Avolatavis Temporal range: Eocene

Scientific classification
- Kingdom: Animalia
- Phylum: Chordata
- Class: Aves
- Clade: Psittacopasseres
- Genus: †Avolatavis Ksepka & Clarke, 2012
- Type species: †Avolatavis tenens Ksepka & Clarke, 2012
- Other species: †A. europaeus Mayr & Kitchener, 2023;

= Avolatavis =

Extinct genus of birds

Avolatavis is an extinct genus of stem-parrot (pan-psittaciform) or a member of the stem group of Psittacopasseres (the clade including both parrots and passerines), known from the early Eocene Fossil Butte Member of the Green River Formation of Wyoming, United States, and from the London Clay of Walton-on-the-Naze (Essex, United Kingdom).
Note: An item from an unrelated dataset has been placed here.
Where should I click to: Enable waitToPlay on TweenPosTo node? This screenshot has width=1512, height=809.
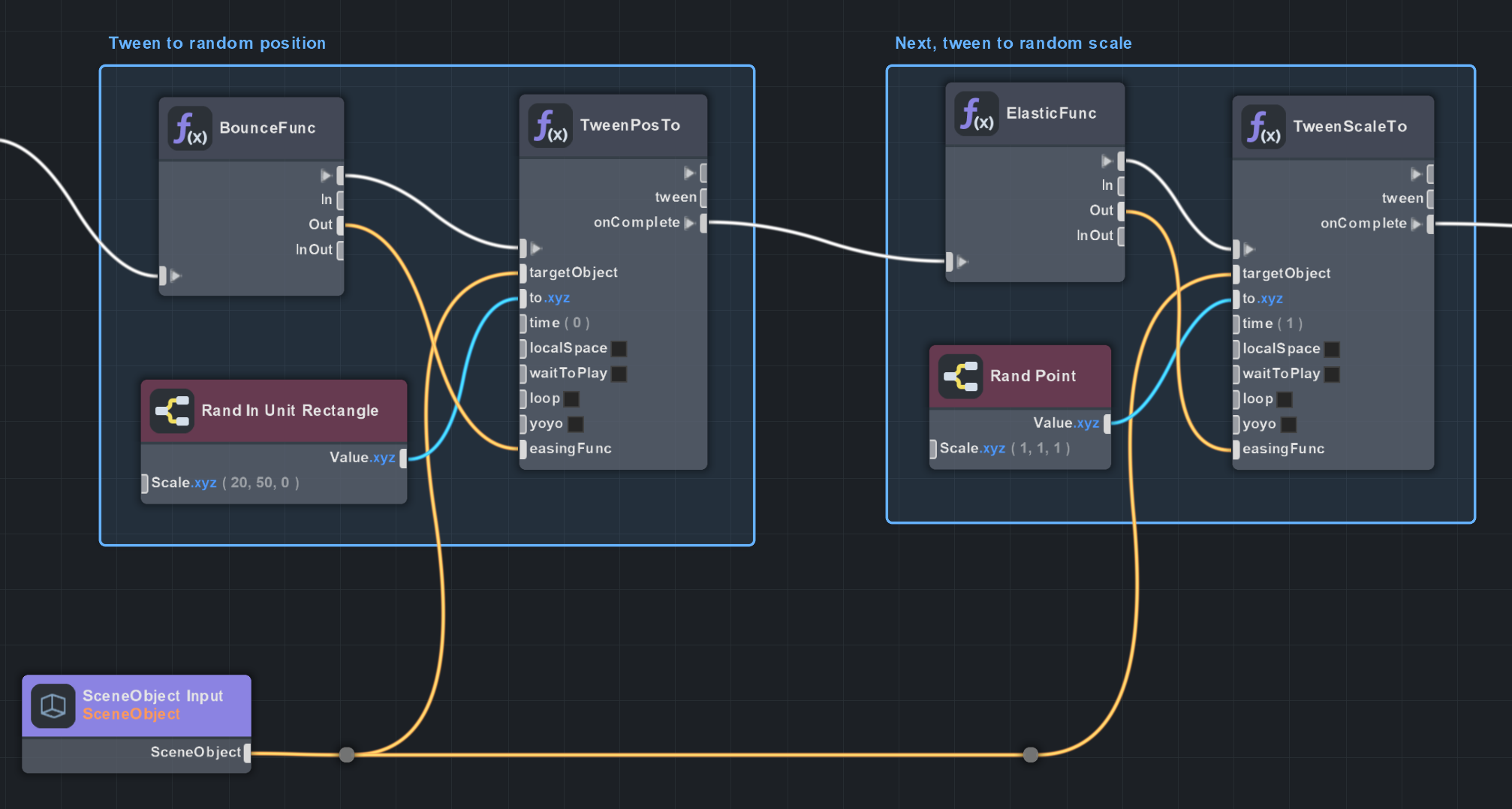(619, 373)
It was first named by Daniel T. Ksepka and Julia A. Clarke in 2012 and the type species is Avolatavis tenens. Gerald Mayr and Andrew C. Kitchener described the second species, A. europaeus, in 2023. Mayr and Kitchener assigned Avolatavis to the family Vastanavidae, which might be early diverging stem group presentatives of Pan-Psittaciformes or stem group representatives of Psittacopasseres.